== WORK TO BE COMPLETED ==
Echo back everything from the line containing "View Portfolio (193, 837)" down to the line containing "カートを見る (41, 111)", both of those included, with no changes.

Item coordinate data:
================================

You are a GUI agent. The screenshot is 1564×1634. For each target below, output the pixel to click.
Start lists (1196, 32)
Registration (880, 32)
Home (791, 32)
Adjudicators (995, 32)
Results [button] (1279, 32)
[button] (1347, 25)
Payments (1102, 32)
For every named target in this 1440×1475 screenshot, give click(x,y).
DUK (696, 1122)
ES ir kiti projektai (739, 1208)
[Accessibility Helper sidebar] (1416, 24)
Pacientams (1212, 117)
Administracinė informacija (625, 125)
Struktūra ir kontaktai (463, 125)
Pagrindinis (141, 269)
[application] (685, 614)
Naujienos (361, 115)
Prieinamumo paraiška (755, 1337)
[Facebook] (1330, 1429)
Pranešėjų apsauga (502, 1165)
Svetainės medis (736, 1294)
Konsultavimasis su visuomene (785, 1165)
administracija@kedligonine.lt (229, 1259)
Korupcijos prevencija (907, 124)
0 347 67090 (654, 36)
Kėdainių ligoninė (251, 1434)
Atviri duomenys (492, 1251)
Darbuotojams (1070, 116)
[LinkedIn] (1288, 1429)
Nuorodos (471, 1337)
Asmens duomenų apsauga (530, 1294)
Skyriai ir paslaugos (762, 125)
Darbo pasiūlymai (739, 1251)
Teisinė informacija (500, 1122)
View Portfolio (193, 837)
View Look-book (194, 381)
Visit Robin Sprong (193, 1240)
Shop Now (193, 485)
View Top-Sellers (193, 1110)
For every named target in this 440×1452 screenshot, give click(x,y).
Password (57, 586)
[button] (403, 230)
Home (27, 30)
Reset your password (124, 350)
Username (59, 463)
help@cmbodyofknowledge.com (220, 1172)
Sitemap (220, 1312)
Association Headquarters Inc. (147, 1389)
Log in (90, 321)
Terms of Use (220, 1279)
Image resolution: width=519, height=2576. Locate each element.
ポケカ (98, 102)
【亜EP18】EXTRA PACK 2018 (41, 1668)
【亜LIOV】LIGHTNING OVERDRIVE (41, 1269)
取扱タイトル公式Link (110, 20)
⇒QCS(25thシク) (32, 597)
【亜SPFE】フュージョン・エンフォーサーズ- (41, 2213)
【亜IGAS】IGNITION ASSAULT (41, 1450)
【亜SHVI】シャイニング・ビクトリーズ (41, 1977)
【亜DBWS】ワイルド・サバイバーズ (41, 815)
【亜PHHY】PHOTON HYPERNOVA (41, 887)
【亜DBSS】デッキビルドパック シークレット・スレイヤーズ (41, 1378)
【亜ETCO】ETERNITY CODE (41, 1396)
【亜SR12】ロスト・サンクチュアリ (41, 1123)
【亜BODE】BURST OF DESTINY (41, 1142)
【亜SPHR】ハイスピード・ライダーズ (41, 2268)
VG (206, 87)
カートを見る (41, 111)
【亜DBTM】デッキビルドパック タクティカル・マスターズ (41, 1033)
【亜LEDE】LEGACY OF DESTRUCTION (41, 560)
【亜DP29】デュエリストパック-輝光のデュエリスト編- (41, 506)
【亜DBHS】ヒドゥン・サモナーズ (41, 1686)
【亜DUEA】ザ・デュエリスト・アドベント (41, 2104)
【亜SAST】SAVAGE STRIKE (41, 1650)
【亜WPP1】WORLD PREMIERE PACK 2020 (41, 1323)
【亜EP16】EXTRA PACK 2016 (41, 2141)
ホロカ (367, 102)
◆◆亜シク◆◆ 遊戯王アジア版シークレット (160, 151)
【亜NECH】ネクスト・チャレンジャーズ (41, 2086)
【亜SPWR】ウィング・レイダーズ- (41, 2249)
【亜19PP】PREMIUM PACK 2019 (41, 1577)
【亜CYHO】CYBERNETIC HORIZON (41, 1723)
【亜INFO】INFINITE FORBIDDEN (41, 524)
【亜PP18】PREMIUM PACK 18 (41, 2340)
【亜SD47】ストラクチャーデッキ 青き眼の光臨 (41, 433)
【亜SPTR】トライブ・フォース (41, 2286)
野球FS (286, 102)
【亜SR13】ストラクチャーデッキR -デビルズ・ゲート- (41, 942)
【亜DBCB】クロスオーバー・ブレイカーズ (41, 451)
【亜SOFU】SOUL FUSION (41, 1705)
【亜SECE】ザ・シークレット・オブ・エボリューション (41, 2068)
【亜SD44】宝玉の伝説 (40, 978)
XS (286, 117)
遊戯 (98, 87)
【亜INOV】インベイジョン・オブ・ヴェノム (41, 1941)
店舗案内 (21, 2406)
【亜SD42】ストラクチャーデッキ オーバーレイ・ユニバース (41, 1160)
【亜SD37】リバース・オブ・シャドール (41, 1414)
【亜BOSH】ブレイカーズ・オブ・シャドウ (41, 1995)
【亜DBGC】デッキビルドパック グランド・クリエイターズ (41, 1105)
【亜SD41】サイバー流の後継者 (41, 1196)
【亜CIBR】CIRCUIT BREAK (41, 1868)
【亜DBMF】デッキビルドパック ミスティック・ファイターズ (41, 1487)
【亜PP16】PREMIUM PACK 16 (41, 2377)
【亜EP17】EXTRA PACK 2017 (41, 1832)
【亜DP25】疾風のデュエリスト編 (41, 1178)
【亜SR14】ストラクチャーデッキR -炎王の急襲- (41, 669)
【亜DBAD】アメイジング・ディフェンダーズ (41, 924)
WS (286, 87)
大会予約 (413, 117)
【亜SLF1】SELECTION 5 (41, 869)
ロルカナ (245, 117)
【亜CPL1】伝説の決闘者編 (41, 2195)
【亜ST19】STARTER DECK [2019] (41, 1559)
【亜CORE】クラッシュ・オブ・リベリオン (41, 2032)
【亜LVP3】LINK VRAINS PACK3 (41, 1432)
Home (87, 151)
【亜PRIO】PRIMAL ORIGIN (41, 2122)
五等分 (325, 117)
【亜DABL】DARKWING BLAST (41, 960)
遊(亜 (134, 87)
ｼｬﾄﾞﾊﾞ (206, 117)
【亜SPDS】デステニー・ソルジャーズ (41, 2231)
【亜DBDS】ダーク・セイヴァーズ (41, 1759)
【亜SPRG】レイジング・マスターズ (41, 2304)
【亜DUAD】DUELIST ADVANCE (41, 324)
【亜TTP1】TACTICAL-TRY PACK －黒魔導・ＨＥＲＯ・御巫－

================================

== REPLY ==
View Portfolio (193, 837)
View Look-book (194, 381)
Visit Robin Sprong (193, 1240)
Shop Now (193, 485)
View Top-Sellers (193, 1110)
For every named target in this 440×1452 screenshot, give click(x,y).
Password (57, 586)
[button] (403, 230)
Home (27, 30)
Reset your password (124, 350)
Username (59, 463)
help@cmbodyofknowledge.com (220, 1172)
Sitemap (220, 1312)
Association Headquarters Inc. (147, 1389)
Log in (90, 321)
Terms of Use (220, 1279)
Image resolution: width=519, height=2576. Locate each element.
ポケカ (98, 102)
【亜EP18】EXTRA PACK 2018 (41, 1668)
【亜LIOV】LIGHTNING OVERDRIVE (41, 1269)
取扱タイトル公式Link (110, 20)
⇒QCS(25thシク) (32, 597)
【亜SPFE】フュージョン・エンフォーサーズ- (41, 2213)
【亜IGAS】IGNITION ASSAULT (41, 1450)
【亜SHVI】シャイニング・ビクトリーズ (41, 1977)
【亜DBWS】ワイルド・サバイバーズ (41, 815)
【亜PHHY】PHOTON HYPERNOVA (41, 887)
【亜DBSS】デッキビルドパック シークレット・スレイヤーズ (41, 1378)
【亜ETCO】ETERNITY CODE (41, 1396)
【亜SR12】ロスト・サンクチュアリ (41, 1123)
【亜BODE】BURST OF DESTINY (41, 1142)
【亜SPHR】ハイスピード・ライダーズ (41, 2268)
VG (206, 87)
カートを見る (41, 111)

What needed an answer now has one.